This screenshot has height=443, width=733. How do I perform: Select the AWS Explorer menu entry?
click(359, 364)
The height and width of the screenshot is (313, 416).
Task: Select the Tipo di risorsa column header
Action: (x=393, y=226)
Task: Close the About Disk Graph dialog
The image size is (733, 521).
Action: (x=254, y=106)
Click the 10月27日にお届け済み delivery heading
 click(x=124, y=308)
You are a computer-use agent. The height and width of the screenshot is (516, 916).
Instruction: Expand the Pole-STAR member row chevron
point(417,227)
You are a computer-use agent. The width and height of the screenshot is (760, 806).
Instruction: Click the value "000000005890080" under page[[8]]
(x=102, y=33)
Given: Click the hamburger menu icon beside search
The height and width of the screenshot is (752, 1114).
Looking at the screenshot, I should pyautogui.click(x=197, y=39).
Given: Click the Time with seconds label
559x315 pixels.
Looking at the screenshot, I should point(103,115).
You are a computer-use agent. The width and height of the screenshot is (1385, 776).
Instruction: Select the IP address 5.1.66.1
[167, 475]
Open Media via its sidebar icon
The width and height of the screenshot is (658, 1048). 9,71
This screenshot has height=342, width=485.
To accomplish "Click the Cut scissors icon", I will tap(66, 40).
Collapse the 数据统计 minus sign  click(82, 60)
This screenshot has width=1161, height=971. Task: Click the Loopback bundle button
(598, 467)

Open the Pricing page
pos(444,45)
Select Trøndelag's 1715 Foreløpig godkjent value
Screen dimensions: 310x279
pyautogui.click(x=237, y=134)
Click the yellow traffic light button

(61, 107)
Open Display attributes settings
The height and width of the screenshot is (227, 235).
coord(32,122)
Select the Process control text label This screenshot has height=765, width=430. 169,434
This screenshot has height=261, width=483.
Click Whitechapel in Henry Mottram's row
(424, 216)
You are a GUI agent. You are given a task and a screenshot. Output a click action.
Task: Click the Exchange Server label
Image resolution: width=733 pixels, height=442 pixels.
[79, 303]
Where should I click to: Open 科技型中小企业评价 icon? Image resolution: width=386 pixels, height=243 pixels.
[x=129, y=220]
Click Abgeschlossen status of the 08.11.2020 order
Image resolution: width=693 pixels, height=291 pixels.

The task: The answer is a portion of the data. Write out exactly the line with "Click the 10月27日にお届け済み delivery heading" and all lines after it.

Result:
Click the 10月27日にお届け済み delivery heading
 click(x=124, y=308)
You are a computer-use agent. The height and width of the screenshot is (516, 916).
Instruction: Expand the Pole-STAR member row chevron
point(417,227)
You are a computer-use agent. The width and height of the screenshot is (760, 806).
Instruction: Click the value "000000005890080" under page[[8]]
(x=102, y=33)
Given: Click the hamburger menu icon beside search
The height and width of the screenshot is (752, 1114).
Looking at the screenshot, I should pyautogui.click(x=197, y=39).
Given: Click the Time with seconds label
559x315 pixels.
Looking at the screenshot, I should point(103,115).
You are a computer-use agent. The width and height of the screenshot is (1385, 776).
Instruction: Select the IP address 5.1.66.1
[167, 475]
Open Media via its sidebar icon
The width and height of the screenshot is (658, 1048). 9,71
This screenshot has height=342, width=485.
To accomplish "Click the Cut scissors icon", I will tap(66, 40).
Collapse the 数据统计 minus sign  click(82, 60)
This screenshot has width=1161, height=971. Task: Click the Loopback bundle button
(598, 467)

Open the Pricing page
pos(444,45)
Select Trøndelag's 1715 Foreløpig godkjent value
Screen dimensions: 310x279
pyautogui.click(x=237, y=134)
Click the yellow traffic light button

(61, 107)
Open Display attributes settings
The height and width of the screenshot is (227, 235).
coord(32,122)
Select the Process control text label This screenshot has height=765, width=430. 169,434
This screenshot has height=261, width=483.
Click Whitechapel in Henry Mottram's row
(424, 216)
You are a GUI agent. You are given a task and a screenshot. Output a click action.
Task: Click the Exchange Server label
Image resolution: width=733 pixels, height=442 pixels.
[79, 303]
Where should I click to: Open 科技型中小企业评价 icon? Image resolution: width=386 pixels, height=243 pixels.
[x=129, y=220]
Click Abgeschlossen status of the 08.11.2020 order
Image resolution: width=693 pixels, height=291 pixels.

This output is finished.